November 28, 2022
Ithaca, NY | 38°F


IC community discusses labor issues in Chinatown

As the ongoing labor movement brings long-unaddressed labor issues into the political limelight, activists have been raising awareness for workers in Chinatown, New York City, who face 24-hour workdays and little pay. 

On April 12, members of the Ithaca College community gathered to discuss this issue — as well as the ongoing gentrification and violence against Asian American communities — at the Pandemic of Violence event. The event featured Kai Wen Yang, visiting professor in the Center for Study of Culture, Race and Ethnicity; Kathy Lu, member of the activist group Women Against Racist Violence; and Zishun Ning, an activist from New York City. The event was a collaboration between the Chinese Students and Scholars Association (CSSA) and the Asian American Alliance (AAA) and about 50 students attended.

At the event, Yang, Lu and Ning each challenged mainstream progressive solutions to economic inequality. Additionally, they criticized narratives presented by progressive politicians in the New York City area, who they say inadvertently help those exploiting workers. 

“Despite progressive media, politicians and academics telling us that we can fight against racist displacement by doing more affordable housing and that we can fight the 24-hour workday by giving workers a higher wage, in Chinatown these are not solutions,” Yang said. “The quote-unquote progressives have continued the pandemics of racist and sexist violence in Chinatown.”
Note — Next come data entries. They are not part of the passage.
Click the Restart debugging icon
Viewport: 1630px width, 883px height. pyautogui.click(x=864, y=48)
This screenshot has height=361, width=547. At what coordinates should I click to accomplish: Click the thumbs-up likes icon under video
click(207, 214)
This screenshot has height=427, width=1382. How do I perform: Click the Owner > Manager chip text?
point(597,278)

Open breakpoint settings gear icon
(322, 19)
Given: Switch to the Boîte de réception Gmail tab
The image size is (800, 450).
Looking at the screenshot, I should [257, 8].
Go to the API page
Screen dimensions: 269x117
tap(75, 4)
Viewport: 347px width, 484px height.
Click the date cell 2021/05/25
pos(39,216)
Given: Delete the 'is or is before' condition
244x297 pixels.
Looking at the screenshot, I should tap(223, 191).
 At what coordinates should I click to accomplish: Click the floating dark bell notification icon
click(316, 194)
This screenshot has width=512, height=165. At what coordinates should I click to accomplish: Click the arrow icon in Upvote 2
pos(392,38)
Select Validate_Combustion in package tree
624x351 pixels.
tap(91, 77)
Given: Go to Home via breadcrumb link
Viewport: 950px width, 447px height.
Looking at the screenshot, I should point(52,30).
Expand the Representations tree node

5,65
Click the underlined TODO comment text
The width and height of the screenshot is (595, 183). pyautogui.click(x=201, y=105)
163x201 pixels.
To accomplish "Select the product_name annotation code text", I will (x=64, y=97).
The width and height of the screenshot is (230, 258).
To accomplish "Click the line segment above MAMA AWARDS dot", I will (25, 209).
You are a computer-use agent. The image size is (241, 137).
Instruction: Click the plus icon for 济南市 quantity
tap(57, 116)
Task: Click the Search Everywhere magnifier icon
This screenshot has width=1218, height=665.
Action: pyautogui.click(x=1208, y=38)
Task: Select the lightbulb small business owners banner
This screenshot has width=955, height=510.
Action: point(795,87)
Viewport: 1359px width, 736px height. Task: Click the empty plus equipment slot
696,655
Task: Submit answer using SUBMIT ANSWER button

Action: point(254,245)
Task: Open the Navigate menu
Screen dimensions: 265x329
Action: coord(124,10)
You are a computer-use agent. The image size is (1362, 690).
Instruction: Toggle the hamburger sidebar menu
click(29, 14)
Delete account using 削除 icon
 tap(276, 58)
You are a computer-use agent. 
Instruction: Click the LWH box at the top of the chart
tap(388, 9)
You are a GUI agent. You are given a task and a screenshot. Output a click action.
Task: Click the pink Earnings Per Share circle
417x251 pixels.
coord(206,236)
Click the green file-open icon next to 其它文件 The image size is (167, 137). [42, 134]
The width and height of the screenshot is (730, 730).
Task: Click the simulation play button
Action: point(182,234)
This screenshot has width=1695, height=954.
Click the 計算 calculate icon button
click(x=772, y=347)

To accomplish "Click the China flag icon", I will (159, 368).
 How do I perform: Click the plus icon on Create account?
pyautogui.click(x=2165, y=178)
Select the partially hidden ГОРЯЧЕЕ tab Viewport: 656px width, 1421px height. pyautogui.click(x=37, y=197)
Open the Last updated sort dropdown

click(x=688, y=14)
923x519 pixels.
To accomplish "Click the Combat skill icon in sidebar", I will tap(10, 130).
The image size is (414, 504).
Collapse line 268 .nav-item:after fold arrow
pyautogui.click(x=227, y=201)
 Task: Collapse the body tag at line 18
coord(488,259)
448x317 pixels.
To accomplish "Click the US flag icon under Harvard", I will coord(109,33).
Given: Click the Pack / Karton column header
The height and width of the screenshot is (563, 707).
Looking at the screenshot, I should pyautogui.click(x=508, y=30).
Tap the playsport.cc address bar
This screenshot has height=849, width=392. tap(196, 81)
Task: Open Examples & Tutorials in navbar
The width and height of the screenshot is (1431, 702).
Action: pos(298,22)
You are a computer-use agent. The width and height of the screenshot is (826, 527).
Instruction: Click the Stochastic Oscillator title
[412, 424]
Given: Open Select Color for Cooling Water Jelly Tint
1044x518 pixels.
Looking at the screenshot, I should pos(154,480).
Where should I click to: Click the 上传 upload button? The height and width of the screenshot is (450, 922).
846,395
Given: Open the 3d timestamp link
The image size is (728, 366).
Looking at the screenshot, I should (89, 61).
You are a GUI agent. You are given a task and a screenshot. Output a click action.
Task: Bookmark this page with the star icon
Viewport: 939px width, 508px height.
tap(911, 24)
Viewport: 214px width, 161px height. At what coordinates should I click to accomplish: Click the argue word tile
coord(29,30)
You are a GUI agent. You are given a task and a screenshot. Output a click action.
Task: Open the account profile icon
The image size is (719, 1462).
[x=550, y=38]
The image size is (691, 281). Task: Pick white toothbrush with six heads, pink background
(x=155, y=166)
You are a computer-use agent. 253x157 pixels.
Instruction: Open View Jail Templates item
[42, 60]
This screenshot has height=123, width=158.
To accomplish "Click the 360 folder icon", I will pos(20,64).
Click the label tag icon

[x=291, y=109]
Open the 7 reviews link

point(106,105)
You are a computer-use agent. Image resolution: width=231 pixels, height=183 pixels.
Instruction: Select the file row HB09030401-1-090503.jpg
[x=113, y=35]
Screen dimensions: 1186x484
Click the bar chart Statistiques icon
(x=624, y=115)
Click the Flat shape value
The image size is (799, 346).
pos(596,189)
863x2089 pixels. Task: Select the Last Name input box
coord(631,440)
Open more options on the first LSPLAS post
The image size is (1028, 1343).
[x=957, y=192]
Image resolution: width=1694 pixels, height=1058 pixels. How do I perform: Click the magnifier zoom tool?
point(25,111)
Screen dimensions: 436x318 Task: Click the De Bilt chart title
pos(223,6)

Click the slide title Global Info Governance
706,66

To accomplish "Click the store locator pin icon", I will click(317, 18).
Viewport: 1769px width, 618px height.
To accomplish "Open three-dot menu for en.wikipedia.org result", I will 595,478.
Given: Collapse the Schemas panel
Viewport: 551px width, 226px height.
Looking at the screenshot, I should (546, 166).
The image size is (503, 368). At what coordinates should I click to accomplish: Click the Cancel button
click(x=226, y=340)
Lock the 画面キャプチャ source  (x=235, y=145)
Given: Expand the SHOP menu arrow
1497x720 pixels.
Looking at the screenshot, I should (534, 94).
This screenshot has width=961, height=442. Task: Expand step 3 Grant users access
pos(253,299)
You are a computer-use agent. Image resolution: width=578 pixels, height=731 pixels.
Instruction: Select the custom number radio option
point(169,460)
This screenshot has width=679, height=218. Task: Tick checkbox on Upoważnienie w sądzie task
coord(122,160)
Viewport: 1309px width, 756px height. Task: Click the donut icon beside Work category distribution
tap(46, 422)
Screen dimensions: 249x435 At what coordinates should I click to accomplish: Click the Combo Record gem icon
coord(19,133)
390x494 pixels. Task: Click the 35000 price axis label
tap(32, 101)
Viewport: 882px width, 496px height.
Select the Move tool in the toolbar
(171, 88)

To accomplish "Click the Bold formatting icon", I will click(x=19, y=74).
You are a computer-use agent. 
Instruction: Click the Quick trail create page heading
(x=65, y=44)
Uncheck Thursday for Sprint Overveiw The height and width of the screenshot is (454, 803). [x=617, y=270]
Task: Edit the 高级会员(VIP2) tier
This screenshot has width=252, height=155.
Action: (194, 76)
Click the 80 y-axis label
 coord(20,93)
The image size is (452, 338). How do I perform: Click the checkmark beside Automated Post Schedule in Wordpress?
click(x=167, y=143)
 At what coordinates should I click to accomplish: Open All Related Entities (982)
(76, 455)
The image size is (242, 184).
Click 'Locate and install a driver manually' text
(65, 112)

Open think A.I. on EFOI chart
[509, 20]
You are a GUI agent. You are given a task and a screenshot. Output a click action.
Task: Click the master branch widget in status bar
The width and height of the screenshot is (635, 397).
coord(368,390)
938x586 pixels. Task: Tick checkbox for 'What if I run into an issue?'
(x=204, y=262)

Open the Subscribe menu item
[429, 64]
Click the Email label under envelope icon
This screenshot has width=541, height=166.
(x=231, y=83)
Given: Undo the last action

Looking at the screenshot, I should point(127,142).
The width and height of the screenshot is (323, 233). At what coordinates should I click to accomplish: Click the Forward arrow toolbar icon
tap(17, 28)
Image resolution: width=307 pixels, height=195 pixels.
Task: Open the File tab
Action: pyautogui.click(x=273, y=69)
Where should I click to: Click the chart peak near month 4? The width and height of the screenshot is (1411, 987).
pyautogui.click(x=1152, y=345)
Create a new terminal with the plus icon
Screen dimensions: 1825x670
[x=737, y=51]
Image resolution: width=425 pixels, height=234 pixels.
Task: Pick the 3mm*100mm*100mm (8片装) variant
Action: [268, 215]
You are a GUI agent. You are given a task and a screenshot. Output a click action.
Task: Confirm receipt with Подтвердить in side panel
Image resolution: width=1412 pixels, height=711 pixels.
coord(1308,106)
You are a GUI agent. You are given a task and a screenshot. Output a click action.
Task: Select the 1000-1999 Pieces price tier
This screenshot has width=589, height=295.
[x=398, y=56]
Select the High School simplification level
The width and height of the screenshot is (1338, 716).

Since the Stop Asian Hate movement began in response to COVID-19-related anti-Asian racism, the New York City political establishment responded by pouring money into Chinatown’s non-profit organizations, most notably the Chinese-American Planning Council (CPC). In New York City’s 2022 budget, tens of thousands of dollars were given to CPC.

“They [CPC] are led by an elite type of Asian American who spend a lot of money lobbying and branding themselves as progressive nonprofits,” Lu said. “They themselves are a huge homecare agency and have spread the 24-hour workday across the homecare industry — they were one of the first ones to start doing it. They’ve done a lot of very bad things in the court and legal system in order to keep it going.”

Freshman Navroop Kaur attended the event and said it helped her understand more about worker’s personal experiences beyond what is portrayed in the media.

“In America and in media, we’re always talking about how we need to reform things and we’re always talking about progress,” Kaur said. “For something like a 24-hour workday to exist, especially in 2022? It’s shocking.”

Despite projecting to be a social services organization helping New York’s Asian American community, CPC engages in widespread exploitation of working Asian, Black and Latina immigrant women. Workers in CPC’s homecare facilities are paid for only 13 hours when they pull 24-hour shifts, which occurs multiple days per week. Lu said that despite this practice being against labor laws and having gone on for years on end, CPC can get away with it because of the lack of rights immigrants have as workers in comparison to American workers.

“When CPC looks at Asian and other immigrant women of color, they just see a cheap disposable woman to be worked to death,” Lu said. “Some people even say ‘Why are you going after this Asian agency? We need to support each other.’ But this is how systemic racism can continue, because it has even progressives and radicals defending it.”

Senior Jingwen Ou, the president of CSSA, said as someone who is not from New York City, her awareness of the issues happening in Chinatown were low prior to the event. However, when she reached out to Yang to organize the event, Yang asked Lu and Ning to attend.

“For the Asian American community, I didn’t realize this was as big of an issue as it is,” Ou said. “I know that in New York City when a lot of Asian immigrants come here they get paid under the table, so it makes sense that it’s not as regulated. I know my family kind of came through that way. It’s something people should definitely be more educated on.”

Ning and other activists have also been fighting the Museum of Chinese in America (MOCA). In 2021, MOCA accepted $35 million from the city in exchange for the construction of what could become the world’s tallest megajail, brokered by Chinatown’s Councilmember Margaret Chin. Since then, daily protests have broken out to stop its construction. Additionally, activists have been fighting Chinatown real estate czar Jonathan Chu, who has gone on an eviction tear that kicked the historic restaurant Jing Fong out of Chinatown.

Kaur said that hearing the stories about the exploitation of immigrant women in Chinatown hit home and made her emotional.

“My connection would be my mom, who does work very long hours,” Kaur said. “Hearing about some of the stuff they were talking about, especially with the different structures put on race and the way people view immigrant women … To hear that and see all the different stories of other different women. It was definitely very emotional. It’s just shocking.”